Categories

December 10, 2016

This is Part 1 of a 3-part series about me, writing and how writing saved my life. Everyone needs to write — everyone. By the time we get to Part 3, you’ll know why your words are so important, too. Okay. Here we go…

My Chinese immigrant parents expected my birth to make them lucky. Instead, they felt cheated. For a long time, I felt like a failure — until writing saved my life.

Even though Mom and Dad loved me (in their own way), I was somewhat worthless. When my mother was pregnant, they wished for a boy. But they got me, the first-born of two daughters. Birth order made me their Fake No. 1 Son. There was less pressure on my sister because she was the baby, The Pretty One.

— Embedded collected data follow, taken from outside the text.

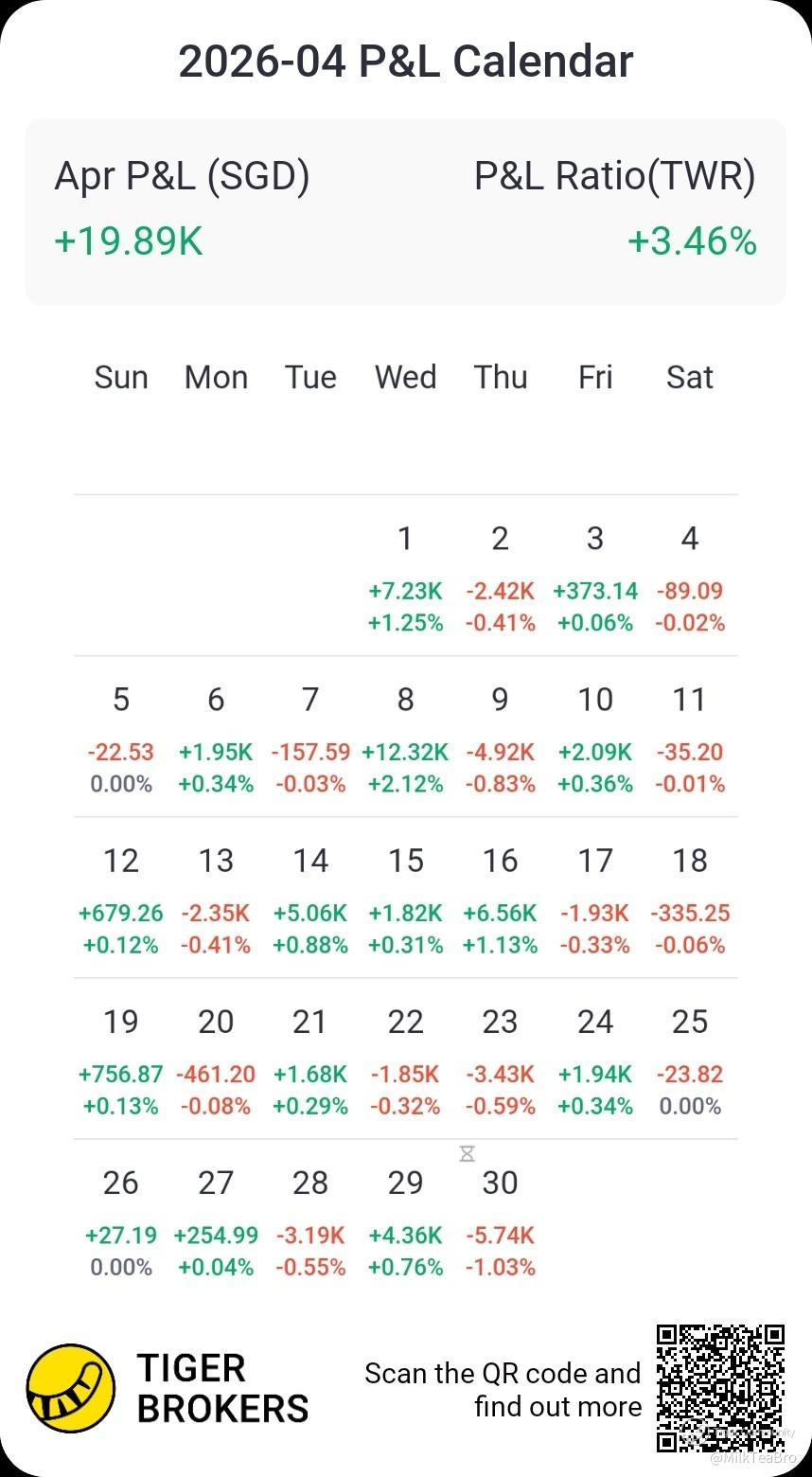The image size is (812, 1477).
Task: Select April 30 with -5.74K loss
Action: coord(500,1221)
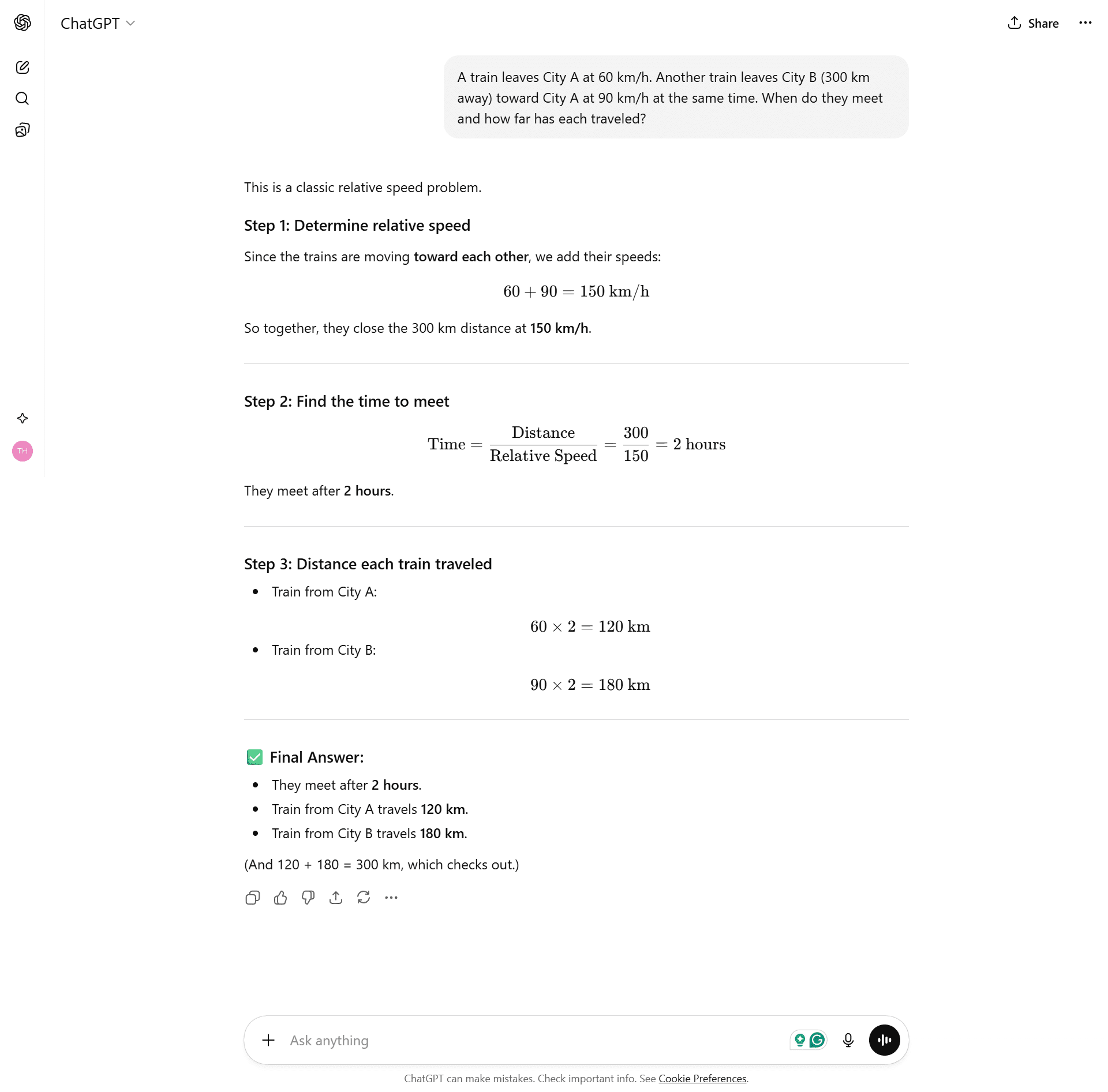Screen dimensions: 1108x1092
Task: Copy the response with copy icon
Action: 252,898
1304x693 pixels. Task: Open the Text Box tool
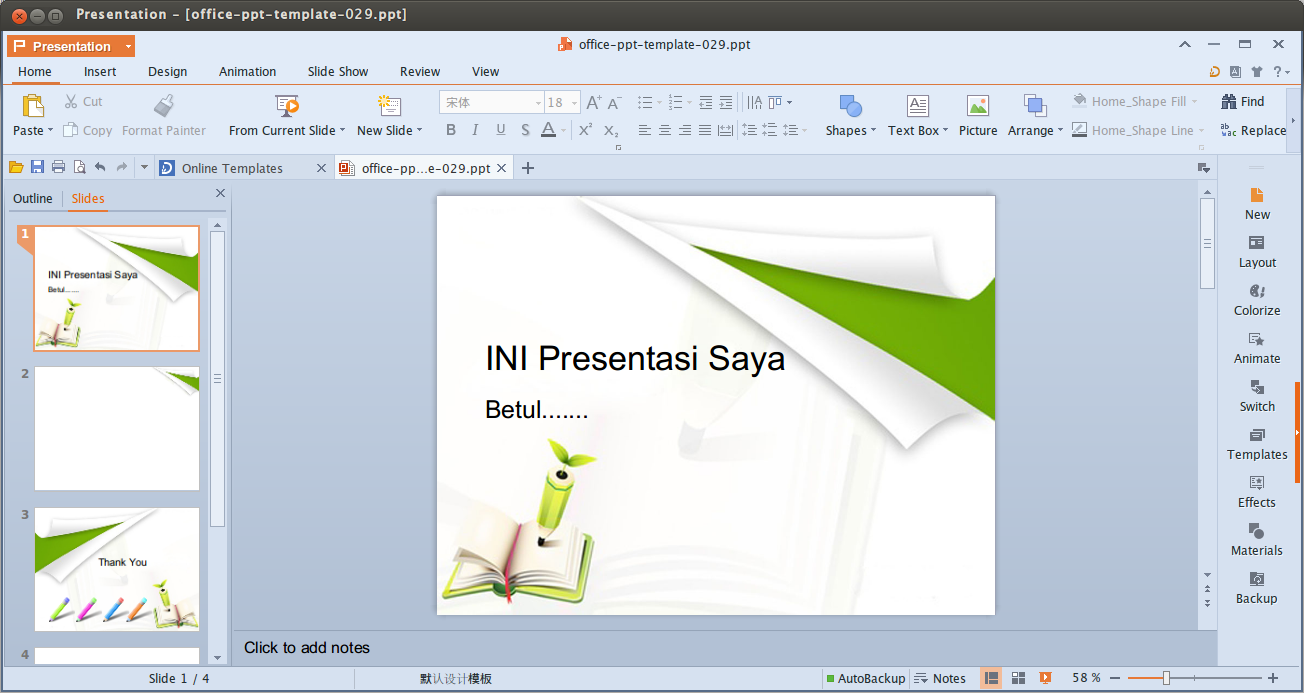[915, 116]
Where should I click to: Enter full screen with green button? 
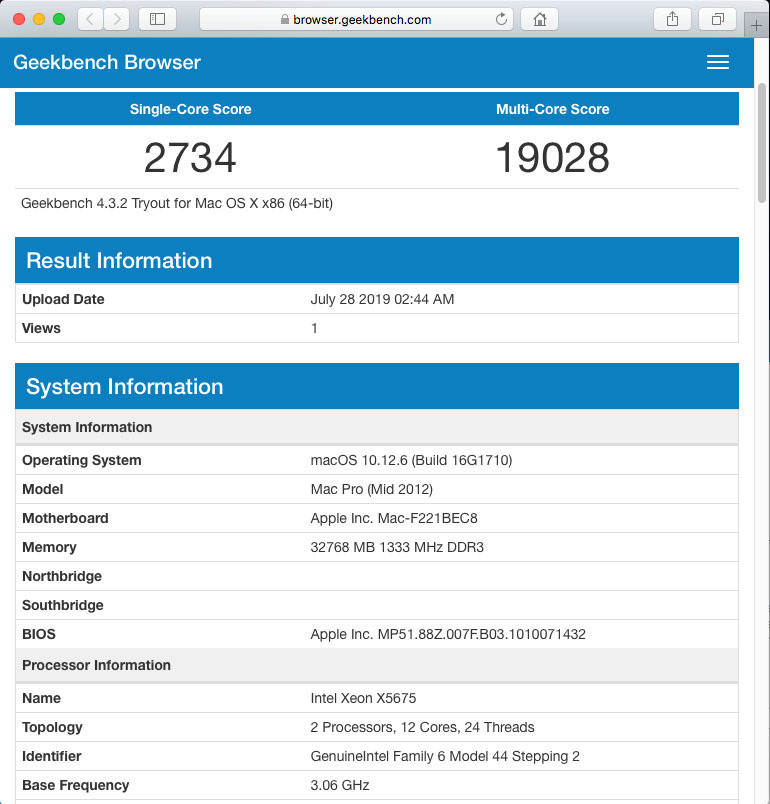[59, 19]
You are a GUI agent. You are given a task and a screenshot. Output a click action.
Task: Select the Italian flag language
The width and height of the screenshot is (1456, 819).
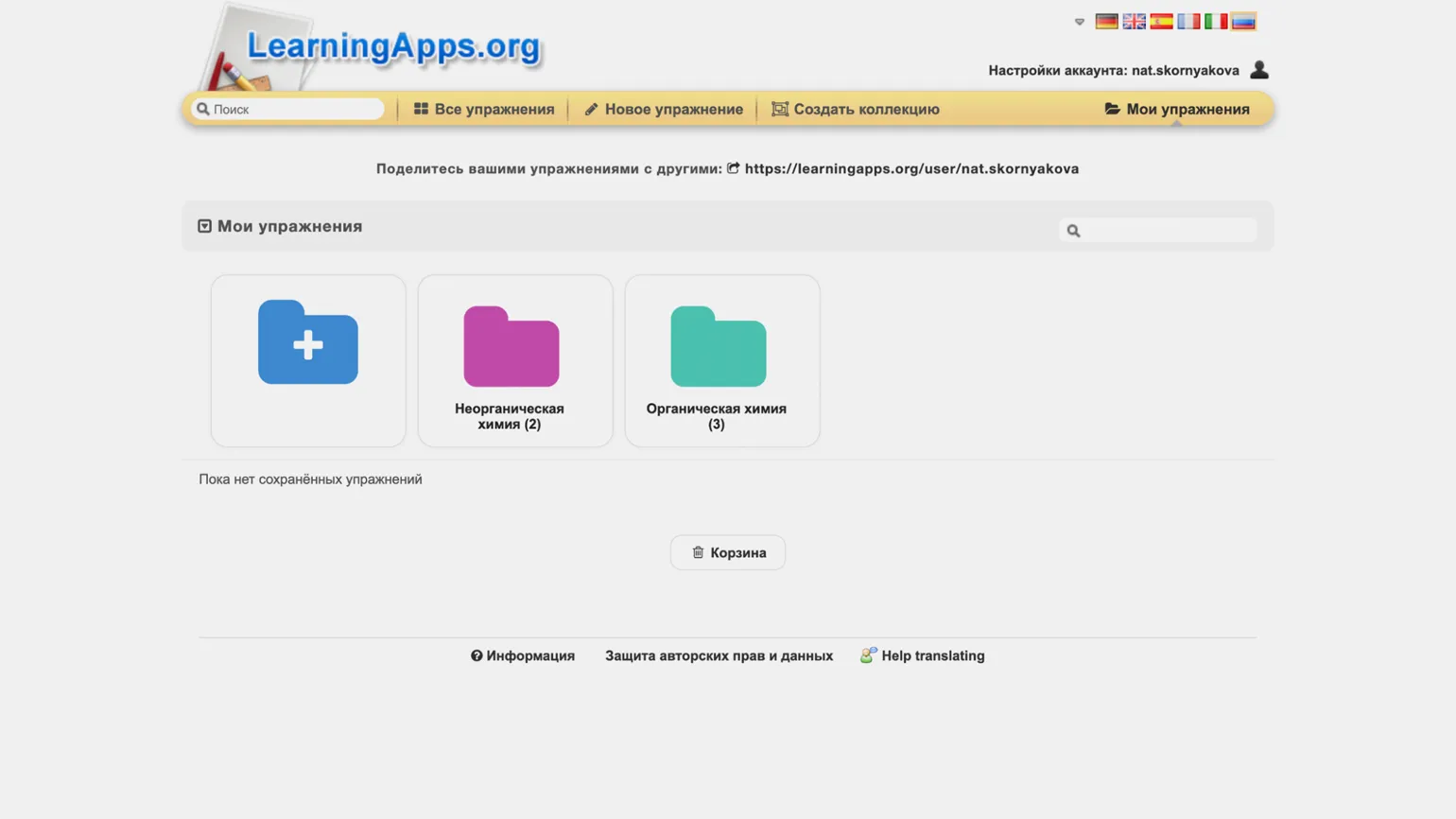pos(1216,22)
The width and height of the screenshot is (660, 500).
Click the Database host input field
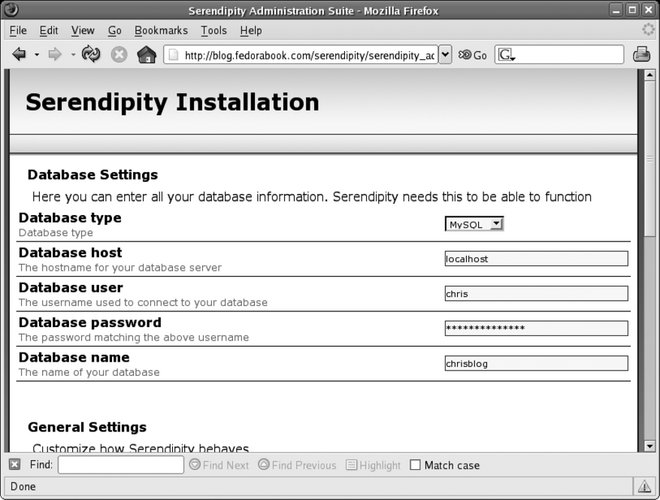point(535,259)
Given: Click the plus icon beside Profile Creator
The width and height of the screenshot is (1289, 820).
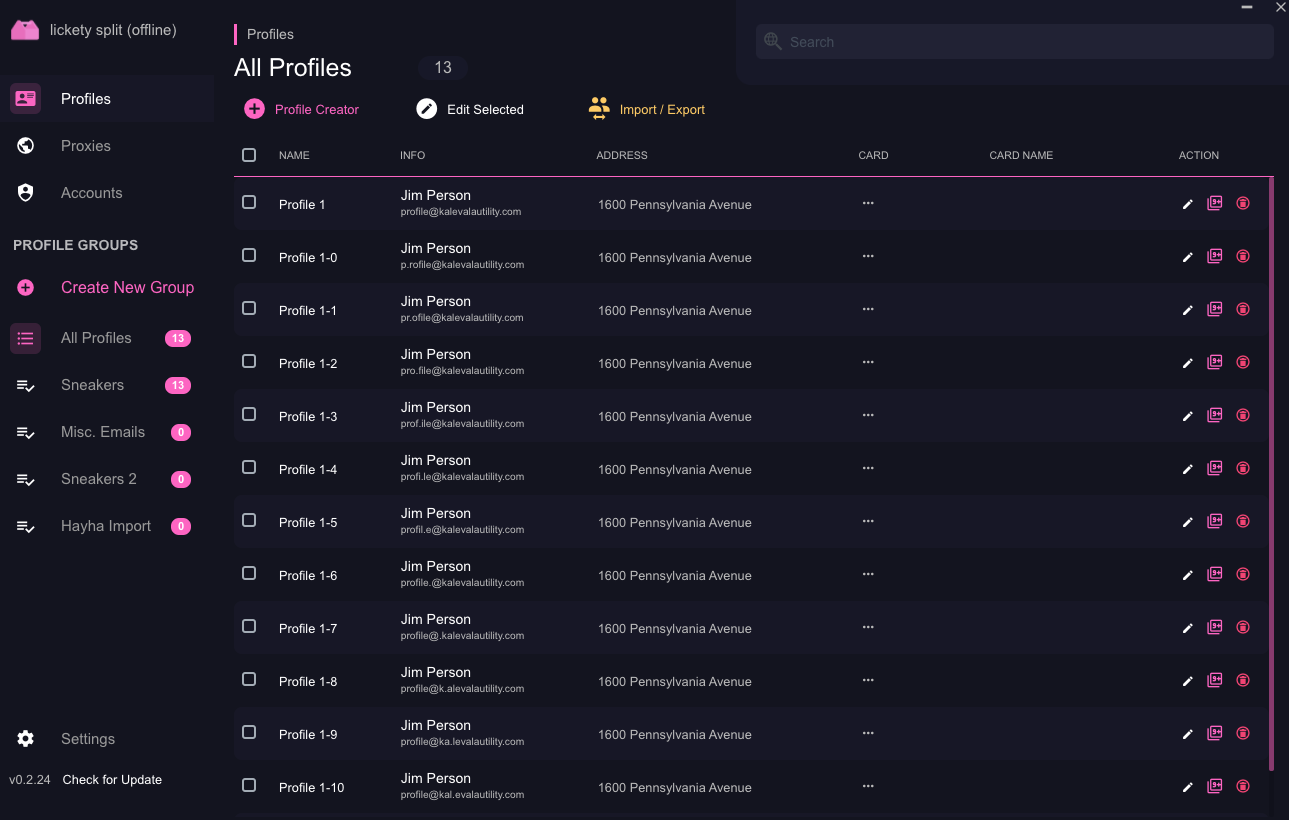Looking at the screenshot, I should [255, 109].
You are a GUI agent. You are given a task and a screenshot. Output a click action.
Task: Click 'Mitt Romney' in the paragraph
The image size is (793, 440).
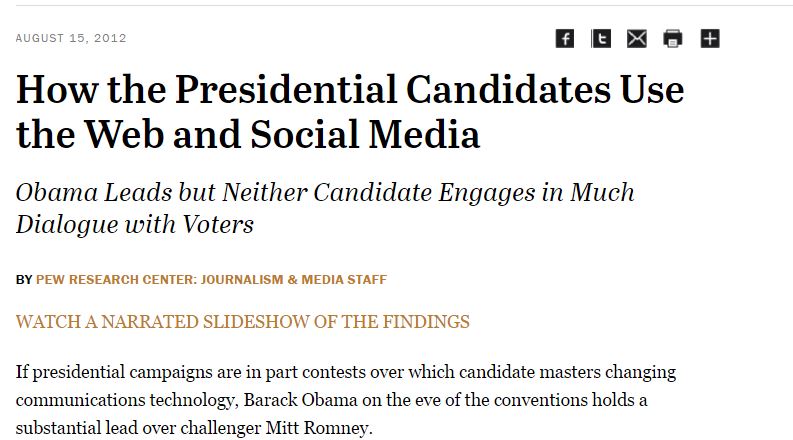(x=318, y=428)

So it was on me, the first American in the history of the ancestors, to bring the family glory. My parents dreamed of me as Dr. Betty, a Harvard University-trained physician who played exquisite piano. Of course, I would marry an equally accomplished Chinese man. We would produce at least one grandson.

Little Betty, saying ouch as writing saves my life.

Well, none of that happened.

Before writing saved me, I was on a solitary journey. It was lonely because my choices meant breaking with tradition. I took crap from the elders for marrying a husband who happened to be Black. We were blessed with a wonderful daughter and celebrated her gender. Then after nearly a quarter-century together, I shamed the Liu tribe. That was me, the first divorced woman in the history of the ancestors.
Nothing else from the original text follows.